Cancer pain needs a special mention, these patients need pain relief, palliative care, perhaps “end-of-life” care. This program has been adopted by some states in India (Kerala and Maharashtra). The World Health Organization introduced the “three-step analgesia ladder” in the treatment of cancer pain. Recent advances in drug delivery systems, e.g. percutaneous patches of opioids, etc. have alleviated the suffering of cancer patients.
Recent advances in drug delivery systems like percutaneous patches, analgesics, psychotherapy, radiation, chemotherapy or hormonal therapy and in extreme cases neurosurgery. However, there are many issues to be tackled, such as addiction, tolerance, depression and toxicity. Newer procedures and medications have made it possible for precise diagnosis, location and ablation of pain sources and created the modern pain physician.
 
CONCLUSION
It is highly important to know historical aspects to understand pain better and it definitely helps in clinical practice.
BIBLIOGRAPHY
  1. Bowsher D. Neuropathogenic pain syndromes and their management. Br Med Bull. 1991;47(3):644–66.
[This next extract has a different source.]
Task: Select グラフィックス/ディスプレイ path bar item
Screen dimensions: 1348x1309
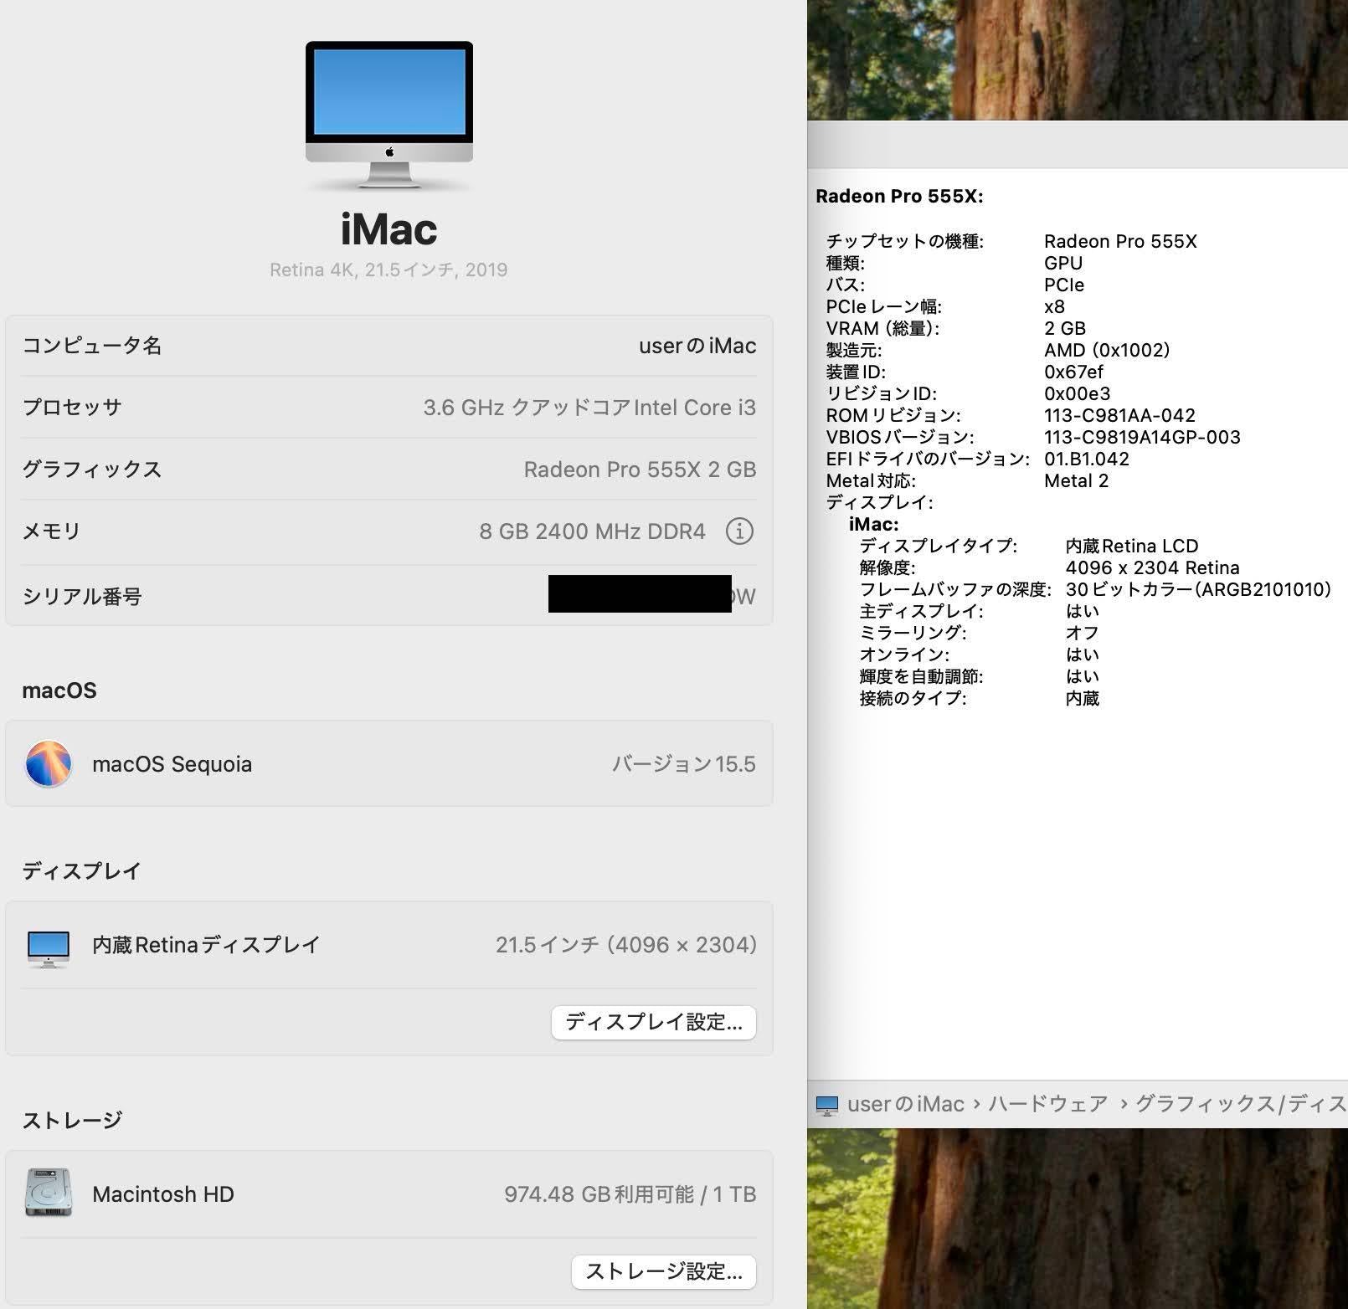Action: 1239,1104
  1. Bennett I. Spinal cord stimulation. In: Bennett MI (Ed). Neuropathic Pain, 2nd edition. London: Oxford University Press;  2010. p. 161.
  1. Keys TE. The History of Surgical Anaesthesia. New York: Schuman;  1945. pp. 84, 110, 111.
  1. Melzack R, Wall PD. Pain Mechanisms: a new theory. Science. 1965;50(3699):971–9.
  1. Simpson BA. Electrical stimulation and relief of pain. In: Simpson BA (Ed). Pain Research and Clinical Management. Amsterdam: Elsevier;  2003.
  1. Souvenir—Centenary of the Afzal Gunj Hospital and Diamond Jubilee Osmania Hospital, Hyderabad; 1988.
  1. Souvenir—III Joint Indo-US Anaesthesiology—update cum workshop. New Delhi; 1994. p. 15.
  1. Sushruta Samhita. Ayurveda. 500 BC.
  1. World Health Organization. Analgesic Ladder for Pain Management. Geneva: WHO;  1986.